Compared to simple LEAPER guide RNAs, the flexible design of CLUSTER guide RNAs represented a considerable engineering challenge for circularization. The order of elements within the CLUSTER guide RNA, such as the SD, the RSs, the ADAR recruitment motif and the target mRNA exit points, can all be placed individually and relative to each other. On the guide RNA side, RSs can be placed 5′ and/or 3′ to the SD, while the ADAR recruitment motif can be flexibly placed anywhere in between. On the mRNA side, binding sites that correspond to the RS within the guide RNA can be located 5′ and/or 3′ of the TS, which corresponds to the SD within the guide RNA. Binding-site placement ultimately defines whether the exit points of the mRNA are close or distant relative to the ligation stem. Furthermore, the number and length of all antisense elements and linkers can be varied, which may individually affect the torsion within the guide RNA circle and, thus, its interaction with the target transcript.

To identify general design rules for circular CLUSTER guide RNAs, we tested various constructs on a luciferase reporter construct (Supplementary Figs. 9 and 10). We found that the mRNA exits should be placed approximately opposite of the SD and that the ADAR recruitment motif can be combined with the ligation stem into a larger RNA structure placed adjacent to the SD. Notably, a 5-nt bulge that separates ADAR recruitment motif and ligation stem achieved particularly high editing efficiency (Supplementary Fig. 10a–c, design L13). This ADAR recruitment motif was called the split-R/G motif and was used in subsequent designs.

After identifying general design principles for circular CLUSTER guide RNAs, we aimed to design an optimal guide RNA for a proof-of-concept in vivo study. Specifically, we aimed to target a premature STOP codon in the murine Mecp2 transcript (W104>amber), which causes severe Rett syndrome-like symptoms in mice carrying this patient mutation44.

◆ **Study material**:
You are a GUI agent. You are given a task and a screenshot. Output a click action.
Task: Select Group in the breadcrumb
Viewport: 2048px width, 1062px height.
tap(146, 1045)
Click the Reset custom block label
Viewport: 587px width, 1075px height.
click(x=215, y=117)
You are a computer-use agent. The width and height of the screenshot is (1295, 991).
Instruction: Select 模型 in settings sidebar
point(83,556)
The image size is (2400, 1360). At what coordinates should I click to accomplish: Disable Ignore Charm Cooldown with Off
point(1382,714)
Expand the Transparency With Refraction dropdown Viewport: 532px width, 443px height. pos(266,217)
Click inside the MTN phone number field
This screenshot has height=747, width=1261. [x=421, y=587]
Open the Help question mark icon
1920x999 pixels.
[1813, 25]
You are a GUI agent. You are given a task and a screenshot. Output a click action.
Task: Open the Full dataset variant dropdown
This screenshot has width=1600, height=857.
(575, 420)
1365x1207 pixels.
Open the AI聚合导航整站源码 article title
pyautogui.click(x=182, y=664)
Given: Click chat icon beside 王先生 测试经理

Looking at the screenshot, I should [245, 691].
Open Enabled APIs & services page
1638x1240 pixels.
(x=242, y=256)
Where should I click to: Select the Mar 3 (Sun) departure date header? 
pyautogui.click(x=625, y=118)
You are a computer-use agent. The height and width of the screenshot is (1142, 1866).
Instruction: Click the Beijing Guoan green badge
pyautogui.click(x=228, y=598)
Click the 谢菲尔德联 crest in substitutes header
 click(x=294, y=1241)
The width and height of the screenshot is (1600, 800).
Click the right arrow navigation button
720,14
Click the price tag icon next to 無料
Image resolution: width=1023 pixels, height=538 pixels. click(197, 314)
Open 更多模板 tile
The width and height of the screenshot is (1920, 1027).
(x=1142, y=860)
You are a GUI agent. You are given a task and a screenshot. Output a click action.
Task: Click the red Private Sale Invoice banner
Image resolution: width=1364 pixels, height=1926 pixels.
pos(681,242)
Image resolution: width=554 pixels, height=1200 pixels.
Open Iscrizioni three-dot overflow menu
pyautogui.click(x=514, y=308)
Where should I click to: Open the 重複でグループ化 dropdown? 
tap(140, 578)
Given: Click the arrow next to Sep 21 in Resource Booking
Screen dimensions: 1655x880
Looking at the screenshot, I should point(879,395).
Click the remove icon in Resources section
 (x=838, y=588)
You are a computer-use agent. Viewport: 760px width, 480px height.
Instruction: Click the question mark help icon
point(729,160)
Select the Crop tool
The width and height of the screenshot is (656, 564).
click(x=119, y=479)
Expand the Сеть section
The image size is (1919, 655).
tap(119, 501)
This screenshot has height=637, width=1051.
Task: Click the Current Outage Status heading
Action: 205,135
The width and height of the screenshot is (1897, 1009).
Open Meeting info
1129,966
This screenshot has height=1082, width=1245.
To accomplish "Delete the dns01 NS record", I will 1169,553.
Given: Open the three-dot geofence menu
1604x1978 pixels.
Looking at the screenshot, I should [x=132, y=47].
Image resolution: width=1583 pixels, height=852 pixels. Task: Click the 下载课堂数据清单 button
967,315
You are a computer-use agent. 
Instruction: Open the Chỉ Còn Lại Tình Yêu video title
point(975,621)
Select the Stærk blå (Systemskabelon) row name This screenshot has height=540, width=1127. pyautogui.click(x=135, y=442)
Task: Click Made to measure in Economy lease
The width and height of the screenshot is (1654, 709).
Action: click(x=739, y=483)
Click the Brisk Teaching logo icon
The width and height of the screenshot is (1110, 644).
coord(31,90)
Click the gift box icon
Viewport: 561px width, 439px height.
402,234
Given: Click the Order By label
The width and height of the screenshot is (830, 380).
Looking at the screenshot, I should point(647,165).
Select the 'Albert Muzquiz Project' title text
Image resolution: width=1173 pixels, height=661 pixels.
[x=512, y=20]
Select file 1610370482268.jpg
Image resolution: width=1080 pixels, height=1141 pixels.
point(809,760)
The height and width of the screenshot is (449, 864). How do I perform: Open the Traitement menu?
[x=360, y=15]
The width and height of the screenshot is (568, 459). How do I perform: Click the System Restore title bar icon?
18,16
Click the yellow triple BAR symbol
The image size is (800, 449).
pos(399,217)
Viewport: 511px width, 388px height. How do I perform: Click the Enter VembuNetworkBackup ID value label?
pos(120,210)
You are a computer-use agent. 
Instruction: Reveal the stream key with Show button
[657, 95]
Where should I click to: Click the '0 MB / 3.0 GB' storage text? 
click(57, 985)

◆ **Exercise brief**: In the text on circular CLUSTER guide RNAs, what name was given to the ADAR recruitment motif that was separated from the ligation stem by a 5-nt bulge? The lines have nothing to do with what follows.

◆ **Exercise answer**: The split-R/G motif.